## WHAT THE TASK REQUIRES:
Every line of the data below should be retyped exactly.

DATA SECTION section start

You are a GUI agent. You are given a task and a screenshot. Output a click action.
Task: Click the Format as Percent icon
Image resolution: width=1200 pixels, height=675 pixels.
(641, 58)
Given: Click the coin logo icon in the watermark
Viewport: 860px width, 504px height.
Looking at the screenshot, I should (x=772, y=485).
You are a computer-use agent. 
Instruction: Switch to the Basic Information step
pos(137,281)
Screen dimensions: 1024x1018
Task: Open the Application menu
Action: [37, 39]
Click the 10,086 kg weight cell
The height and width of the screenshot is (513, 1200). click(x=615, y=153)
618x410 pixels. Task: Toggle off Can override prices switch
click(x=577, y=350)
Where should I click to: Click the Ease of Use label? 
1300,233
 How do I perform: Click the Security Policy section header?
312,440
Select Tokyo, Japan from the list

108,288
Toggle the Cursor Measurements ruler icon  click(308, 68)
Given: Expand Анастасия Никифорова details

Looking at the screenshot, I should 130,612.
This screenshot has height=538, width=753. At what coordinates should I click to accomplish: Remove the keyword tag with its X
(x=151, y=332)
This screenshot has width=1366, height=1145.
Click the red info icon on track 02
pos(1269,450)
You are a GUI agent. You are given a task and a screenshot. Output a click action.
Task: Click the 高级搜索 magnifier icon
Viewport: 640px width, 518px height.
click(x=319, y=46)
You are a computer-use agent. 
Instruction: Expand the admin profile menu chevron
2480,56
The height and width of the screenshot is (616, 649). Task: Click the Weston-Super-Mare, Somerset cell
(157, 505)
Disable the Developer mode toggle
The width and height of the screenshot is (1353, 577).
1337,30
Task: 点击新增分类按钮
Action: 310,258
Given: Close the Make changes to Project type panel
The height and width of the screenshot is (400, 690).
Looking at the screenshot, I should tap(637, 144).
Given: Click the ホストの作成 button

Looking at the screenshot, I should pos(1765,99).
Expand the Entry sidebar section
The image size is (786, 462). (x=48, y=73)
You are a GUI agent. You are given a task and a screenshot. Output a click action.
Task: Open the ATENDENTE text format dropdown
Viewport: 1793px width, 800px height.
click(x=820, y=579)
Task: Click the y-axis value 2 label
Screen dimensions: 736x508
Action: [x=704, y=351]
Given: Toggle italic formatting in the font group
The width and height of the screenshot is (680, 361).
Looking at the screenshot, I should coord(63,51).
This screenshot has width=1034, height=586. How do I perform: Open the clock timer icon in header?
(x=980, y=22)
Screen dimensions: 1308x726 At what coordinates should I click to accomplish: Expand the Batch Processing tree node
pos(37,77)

DATA SECTION section end

## THE ANSWER:
You are a GUI agent. You are given a task and a screenshot. Output a click action.
Task: Click the Format as Percent icon
Image resolution: width=1200 pixels, height=675 pixels.
(641, 58)
Given: Click the coin logo icon in the watermark
Viewport: 860px width, 504px height.
Looking at the screenshot, I should (x=772, y=485).
You are a computer-use agent. 
Instruction: Switch to the Basic Information step
pos(137,281)
Screen dimensions: 1024x1018
Task: Open the Application menu
Action: [37, 39]
Click the 10,086 kg weight cell
The height and width of the screenshot is (513, 1200). click(x=615, y=153)
618x410 pixels. Task: Toggle off Can override prices switch
click(x=577, y=350)
Where should I click to: Click the Ease of Use label? 
1300,233
 How do I perform: Click the Security Policy section header?
312,440
Select Tokyo, Japan from the list

108,288
Toggle the Cursor Measurements ruler icon  click(308, 68)
Given: Expand Анастасия Никифорова details

Looking at the screenshot, I should 130,612.
This screenshot has height=538, width=753. At what coordinates should I click to accomplish: Remove the keyword tag with its X
(x=151, y=332)
This screenshot has width=1366, height=1145.
Click the red info icon on track 02
pos(1269,450)
You are a GUI agent. You are given a task and a screenshot. Output a click action.
Task: Click the 高级搜索 magnifier icon
Viewport: 640px width, 518px height.
click(x=319, y=46)
You are a computer-use agent. 
Instruction: Expand the admin profile menu chevron
2480,56
The height and width of the screenshot is (616, 649). Task: Click the Weston-Super-Mare, Somerset cell
(157, 505)
Disable the Developer mode toggle
The width and height of the screenshot is (1353, 577).
1337,30
Task: 点击新增分类按钮
Action: 310,258
Given: Close the Make changes to Project type panel
The height and width of the screenshot is (400, 690).
Looking at the screenshot, I should tap(637, 144).
Given: Click the ホストの作成 button

Looking at the screenshot, I should pos(1765,99).
Expand the Entry sidebar section
The image size is (786, 462). (x=48, y=73)
You are a GUI agent. You are given a task and a screenshot. Output a click action.
Task: Open the ATENDENTE text format dropdown
Viewport: 1793px width, 800px height.
click(x=820, y=579)
Task: Click the y-axis value 2 label
Screen dimensions: 736x508
Action: [x=704, y=351]
Given: Toggle italic formatting in the font group
The width and height of the screenshot is (680, 361).
Looking at the screenshot, I should coord(63,51).
This screenshot has width=1034, height=586. How do I perform: Open the clock timer icon in header?
(x=980, y=22)
Screen dimensions: 1308x726 At what coordinates should I click to accomplish: Expand the Batch Processing tree node
pos(37,77)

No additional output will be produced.